## Task
The output should be exactly the lines from the one containing "At what coordinates" through the last line of the records, and only those.

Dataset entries

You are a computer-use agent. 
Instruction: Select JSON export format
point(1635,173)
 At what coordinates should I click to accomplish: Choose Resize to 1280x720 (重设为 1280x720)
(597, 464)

## Reply
 At what coordinates should I click to accomplish: Choose Resize to 1280x720 (重设为 1280x720)
(597, 464)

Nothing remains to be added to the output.